### AIM
Carry on the talk transcript about Ray Solomonoff's approach to prediction, starting after its last sentence.

Now if we can stop there and just go back and think
about what was really happening in the rest of the world.
David Boulton and I had got started in '67, 1967.
But we had been well gazumped by a chap in the United States, Ray Solomonoff,
in I think [.../1964].
And he had come up with the notion that he wasn't really interested
so much in getting theories out of data.
His emphasis was, if you get some data from some source, can we predict
what *future* data might come from the same source?
So his emphasis was on prediction.
And his take on the subject was, well,
let us suppose that we can represent the data that we've got in binary
with a very long binary string.
And now let us take a universal Turing machine,
and I'm simplifying here a little bit
but that is to say an honest to God computer
which will accept a binary input.
And feed just random binary bits into that computer
and look at what comes out.
Well what comes out will also be a binary string
and you throw away all of the inputs which made it
produce garbage which wasn't very interesting, or failed,
or halt and catch fire, or loop forever, or all of the other
things that computers can do.

[Element lookup records]
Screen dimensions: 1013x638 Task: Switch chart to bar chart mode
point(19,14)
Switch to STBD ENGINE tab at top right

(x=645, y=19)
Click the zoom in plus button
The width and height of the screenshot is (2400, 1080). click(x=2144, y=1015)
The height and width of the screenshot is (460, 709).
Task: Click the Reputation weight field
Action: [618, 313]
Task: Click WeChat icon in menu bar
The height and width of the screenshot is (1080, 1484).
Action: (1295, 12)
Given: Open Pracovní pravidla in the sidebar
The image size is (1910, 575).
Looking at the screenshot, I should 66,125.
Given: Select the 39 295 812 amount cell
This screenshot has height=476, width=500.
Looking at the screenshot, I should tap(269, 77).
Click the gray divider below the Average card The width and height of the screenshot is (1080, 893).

### ANSWER TO THIS PROBLEM
And you look only at those random strings which, when input,
made the computer output a binary string which was *precisely*
the data that you had.
And then you said OK,
these random input binary strings are somehow encoding the data
because when we bung them in this computer it makes
the computer output the data that we've got.
So let us put those strings in again but tack some
more random binary digits on the
end and see what we can get.
Well we'll get our original data in each case
plus some further binary strings which look like
maybe future data from the same source, and
by noticing how often [in] this process,
this gives us future data of a particular kind,
we get a probability over what might be the future data that emerges.
Now this sounds completely bizarre
but Solomonoff managed to prove that if the data comes from a source
which produces data from *any* computable probability distribution
then his prediction technique, given enough data to work on,
will converge to making predictions based on precisely
that computable probability distribution.
In other words, he proves it works.
And it doesn't matter how complicated the source,
what we're talking about,
whether it's the incidence of rabies in French foxes or
the, I don't know, the motion of the planets, whatever,
if this data displays any computable regularity
this process will detect it, pick it up,
and use it to make as accurate a prediction as it is possible to make
of what is going to come next.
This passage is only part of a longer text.